Mergers & Acquisitions from A-Z:  We’ve been bought – what next? (July 11, 2013)

Recap by Simina Popa, University of Washington

This panel was moderated by Thong Le (WRF Capital). To view a slide deck on the current M&A Market Update and Outlook, click here. Thank you to Henry Gosebruch, JP Morgan Chase.

Panel Members

The panel discussed the current merger and acquisition (M&A) climate in Biotechnology. Although income from mergers and acquisitions has increased by 23% from the last year, this is attributable to only a few $10 billion deals. The number of deals has actually decreased by 10% since last year. Considering that financing rates are still low, there should be more M&As taking place in the industry, but the criteria for deals to move forward has become more stringent. Nevertheless, companies in biotech have more incentive for M&A than those in medical technology industry because they have a robust initial public offering (IPO) market.

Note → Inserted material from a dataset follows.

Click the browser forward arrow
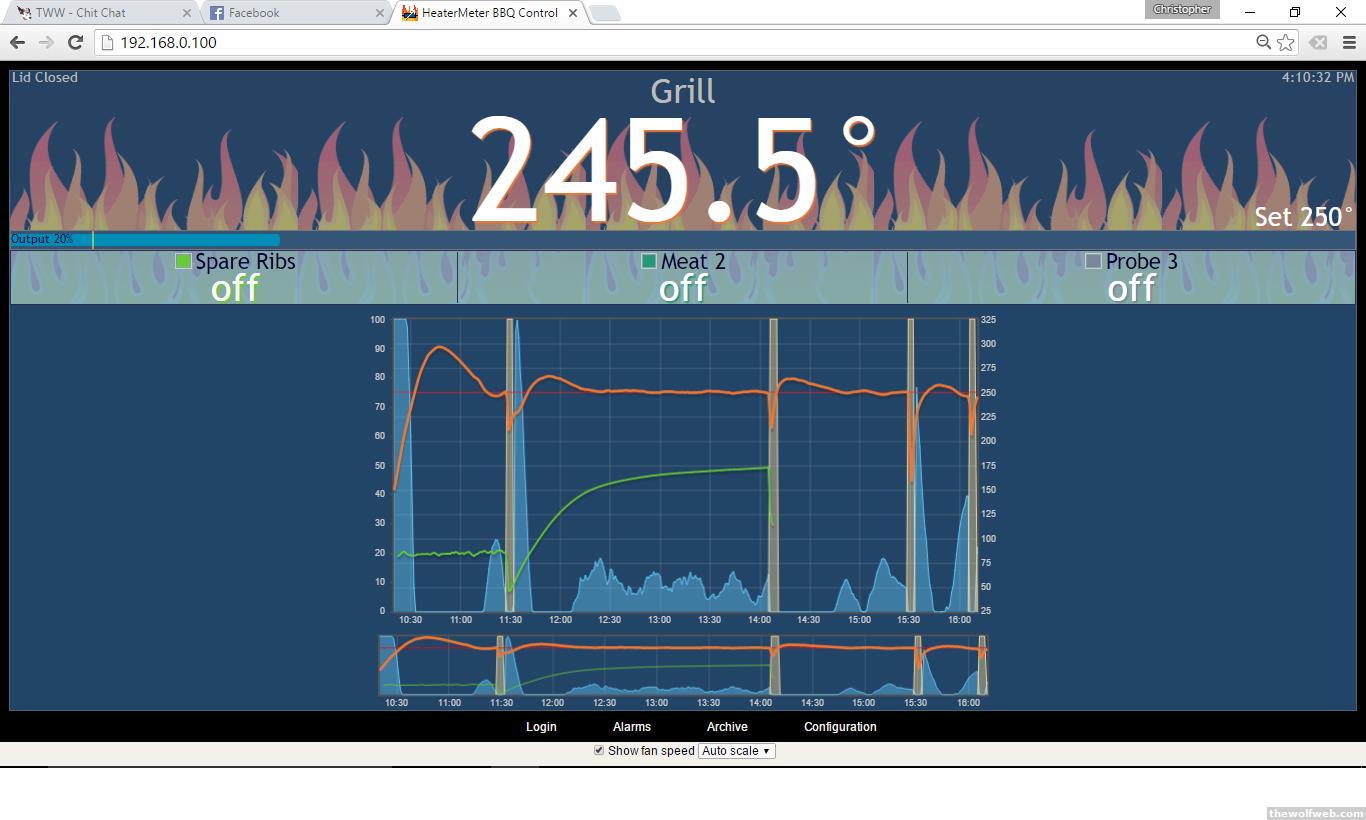The image size is (1366, 820). (46, 42)
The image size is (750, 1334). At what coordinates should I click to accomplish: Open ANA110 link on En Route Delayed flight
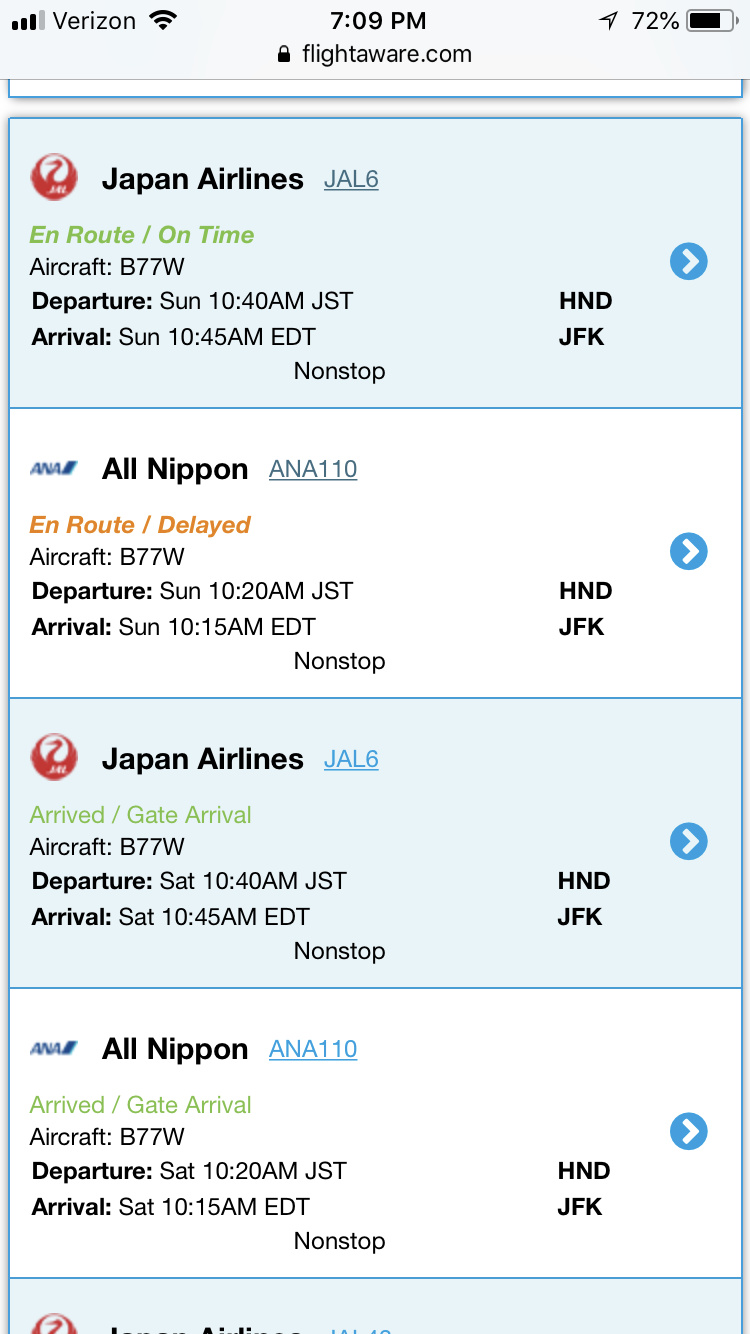click(x=313, y=469)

The panelists then offered ways for interested parties to negotiate and transition into a successful M&A scenario. Highlights of the discussion included:

  • Parties should be prepared for unanticipated delays and costs; often companies have unrealistic expectations of how mergers and acquisitions will proceed.
  • David Giuliani, who arranged the sale of Sonicare to Philips, gave advice to companies who are looking for buyers. Some of his tips included:
    • The best deal is one where the acquisition makes your product more valuable under the next owner (e.g. Philips elevated the Sonicare market to an international market).
    • Don’t be in a position where you have to sell. Seek more than one interested buyer by hiring an investment-banking firm. Be able to walk away from deals that don’t make you happy.
    • Start with a strong plan, establish ground rules and ask the acquirer how you can help them and how you can get out of their way as you both head towards a successful conclusion to your business transaction.
    • Be transparent with employees during negotiations so that they can focus on their work and not worry about the future.
    • Work hard during the first year of the acquisition to drive your assets to success and make the new owner feel good about the acquisition.
  • Robert Pelzer, who was on the deal review committee at Novartis, gave advice from the point of view of the acquirer:
    • Usually the buyer sees some things in smaller companies as valuable and others as not. Companies should understand what acquirers consider to be valuable.
    • As the buyer, figure out how to retain company employees or you could lose the deal.
    • Calculations of MPV are critical.
  • Mergers (e.g. Orenia and Isotechnica) can consolidate intellectual property and take away the risk of bankruptcy if individual companies cannot raise enough capital.